The Parties would argue that they were the vehicles for social change. And in a sense they were, although it is more honest to say that they responded to movements for social change by accommodating them within the existing constitutional framework. Socialism would have meant nationalization of industry something the Constitution does not allow as President Truman would later learn when he tried to seize the steel mills to settle a massive strike in 1952.

The parties claim to be the instruments of democratic change is belied by their functioning in an increasingly undemocratic manner. In the early 20th century, widespread outrage over the selection of candidates from alderman to President by party bosses in “smoke filled rooms,” led to the passage of laws requiring candidates to be elected by primary elections open to all party members. A target of the civil rights movement in the mid twentieth century was the refusal by Democratic Parties in the South to allow African Americans to participate. Given the dominance of the Democratic Party in that era in the southern states, exclusion from the Democratic primary meant exclusion for the electoral process altogether. It took a series of Supreme Court decisions and a mass civil rights movement followed by the passage of the Voting Rights Act of 1965 to substantially change the situation in the southern states.

In times of social progress, it is easier for the parties to present themselves as vehicles for fulfilling the peoples’ goals and aspirations. In recent years, however, the country has experienced a severe economic recession and political and policy stalemate. And the parties themselves are identified by more and more Americans as an impediment, not a vehicle for solving the pressing problems we face. And some of the institutions of democracy that at one time were reforms, are themselves becoming impediments to breaking the gridlock.
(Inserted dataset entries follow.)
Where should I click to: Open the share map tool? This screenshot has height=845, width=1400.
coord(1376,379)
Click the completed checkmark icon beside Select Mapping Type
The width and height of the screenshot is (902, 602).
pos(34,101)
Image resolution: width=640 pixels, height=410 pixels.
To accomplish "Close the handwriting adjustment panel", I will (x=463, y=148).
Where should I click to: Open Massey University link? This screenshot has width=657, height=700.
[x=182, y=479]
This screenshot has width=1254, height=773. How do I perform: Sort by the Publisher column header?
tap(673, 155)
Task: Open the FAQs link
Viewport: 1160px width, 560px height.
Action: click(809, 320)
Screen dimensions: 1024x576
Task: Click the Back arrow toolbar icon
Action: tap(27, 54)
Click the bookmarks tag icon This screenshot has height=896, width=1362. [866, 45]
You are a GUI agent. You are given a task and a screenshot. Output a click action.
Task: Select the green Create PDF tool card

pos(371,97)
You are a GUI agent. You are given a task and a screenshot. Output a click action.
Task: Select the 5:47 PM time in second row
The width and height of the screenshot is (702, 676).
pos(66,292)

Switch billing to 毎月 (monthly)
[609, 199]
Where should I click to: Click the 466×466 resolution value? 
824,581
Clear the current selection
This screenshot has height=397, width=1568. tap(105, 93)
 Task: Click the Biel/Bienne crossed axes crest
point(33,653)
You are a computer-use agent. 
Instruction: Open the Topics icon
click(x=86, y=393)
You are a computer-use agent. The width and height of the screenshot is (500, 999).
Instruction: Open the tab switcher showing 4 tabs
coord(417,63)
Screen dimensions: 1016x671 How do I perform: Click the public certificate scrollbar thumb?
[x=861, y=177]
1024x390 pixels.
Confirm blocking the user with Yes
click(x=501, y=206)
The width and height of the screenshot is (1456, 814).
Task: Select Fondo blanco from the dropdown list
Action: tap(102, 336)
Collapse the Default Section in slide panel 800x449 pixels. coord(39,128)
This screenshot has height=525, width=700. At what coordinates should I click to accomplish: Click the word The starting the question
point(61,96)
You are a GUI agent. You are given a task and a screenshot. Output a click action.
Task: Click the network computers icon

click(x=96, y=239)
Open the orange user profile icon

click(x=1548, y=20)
A key example is the primary system. The primaries in both parties have been captured by a small number of hard core party activists and ideologically driven elements. In the Democratic Party, the public service unions dominate; in the Republican Party it is social conservatives. Turnout in some states is as low as 10 percent of party members. Given the growing number of independents, the percentage, measured against the total electorate is significantly lower. In California some 3.5 million voters are not members of a political party. In New York, the number is 2.4 million. In response to this situation, the voters of California recently passed, by referendum, a law that abolished party primaries, replacing them with a first round in which all candidates are on an equal footing and all voters can participate. The top two go on to the general election. In New York and other closed primary states, nonaffiliated voters are barred from the primary where the candidates on the general ballot are chosen. And, like in the pre-civil rights movement south, in areas were one party dominates, the outcome of the primary determines who is elected.

Our elected officials are, therefore, often the most partisan elements in each party and they bring their partisanship into the halls of Congress and state legislatures. There is a growing democracy movement in America that is addressing this political and policy impasse. In doing so, they are challenging some of the institutions of democracy, in particular the parties, and the primary system that 100 years ago was a democratic reform, but now is a barrier to the exercise of democracy.

This movement is led by independents who recognize that the creative and innovative solutions demanded by the current circumstances requires breaking the parties’ hold on the government and the electoral process. As in Egypt, the movement for democracy pushes up against and demands transformation of the “institutions of democracy.”